Are the orbital poles of binary stars in the solar neighbourhood anisotropically distributed?
J-L. Agati, D. Bonneau, A. Jorissen, E. Souli\'e, S. Udry, P. Verhas,, J. Dommanget

TL;DR
This study investigates whether the orbital poles of nearby binary stars are distributed randomly or show preferred directions, finding tentative evidence of anisotropy in the closest systems but not in the larger sample.
Contribution
The paper provides new combined spectroscopic-astrometric orbits for seven binary systems and applies spherical statistical tests to assess orbital pole distribution anisotropy.
Findings
Potential anisotropy in the closest 8.1 pc sample with 0.5% false-alarm probability.
Jackknife analysis shows the anisotropy signal is sensitive to individual systems.

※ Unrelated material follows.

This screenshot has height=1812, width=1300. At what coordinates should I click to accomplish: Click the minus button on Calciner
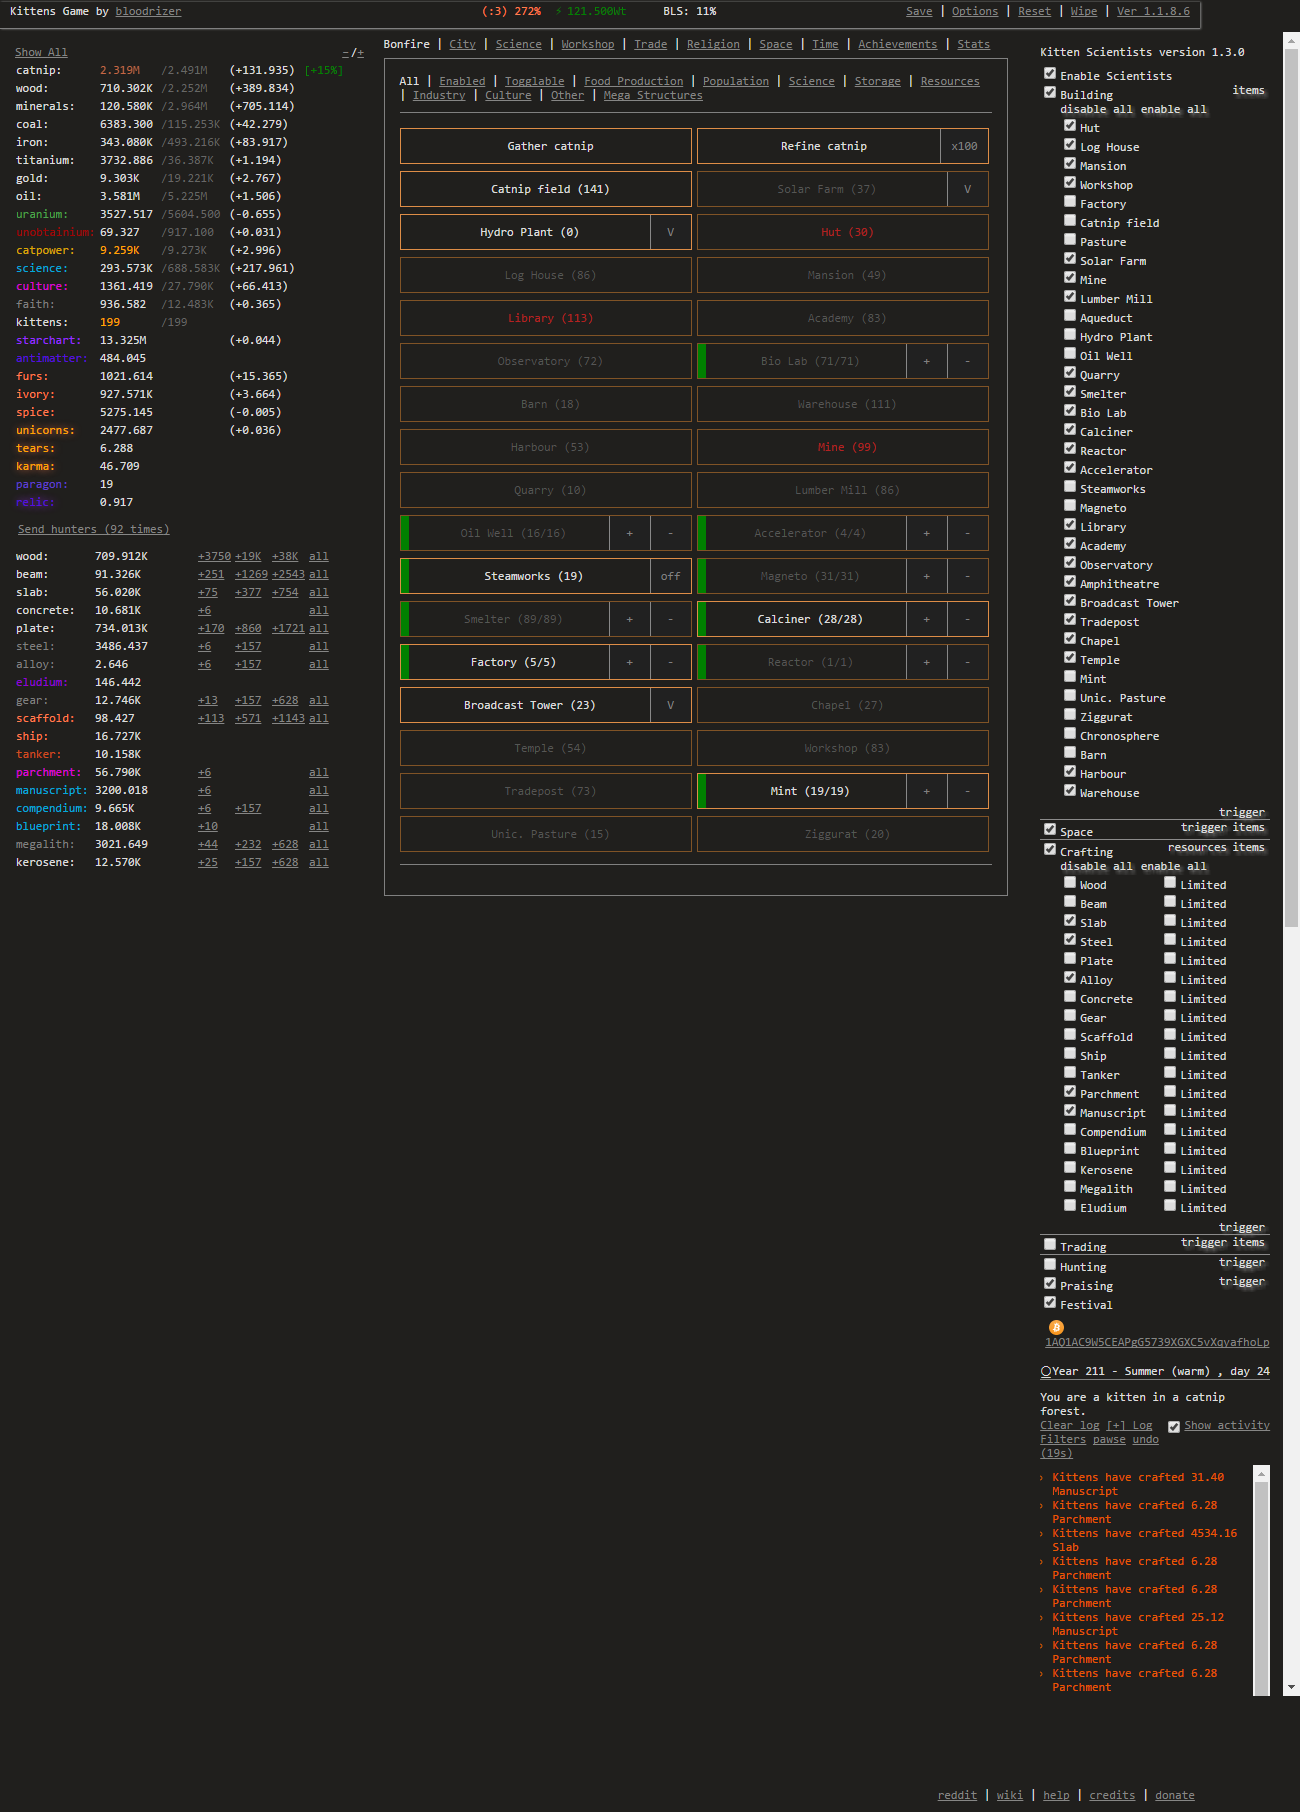[x=967, y=619]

Overall, no definitive anisotropy detected in the full 51-system sample.
Abstract
We test whether or not the orbital poles of the systems in the solar neighbourhood are isotropically distributed on the celestial sphere. The problem is plagued by the ambiguity on the position of the ascending node. Of the 95 systems closer than 18 pc from the Sun with an orbit in the 6th Catalogue of Orbits of Visual Binaries, the pole ambiguity could be resolved for 51 systems using radial velocity collected in the literature and CORAVEL database or acquired with the HERMES-Mercator spectrograph. For several systems, we can correct the erroneous nodes in the 6th Catalogue of Orbits and obtain new combined spectroscopic-astrometric orbits for seven systems [WDS 01083+5455Aa,Ab; 01418+4237AB; 02278+0426AB (SB2); 09006+4147AB (SB2); 16413+3136AB; 17121+4540AB; 18070+3034AB]. We used of spherical statistics to test for possible anisotropy. After ordering the binary systems by increasing…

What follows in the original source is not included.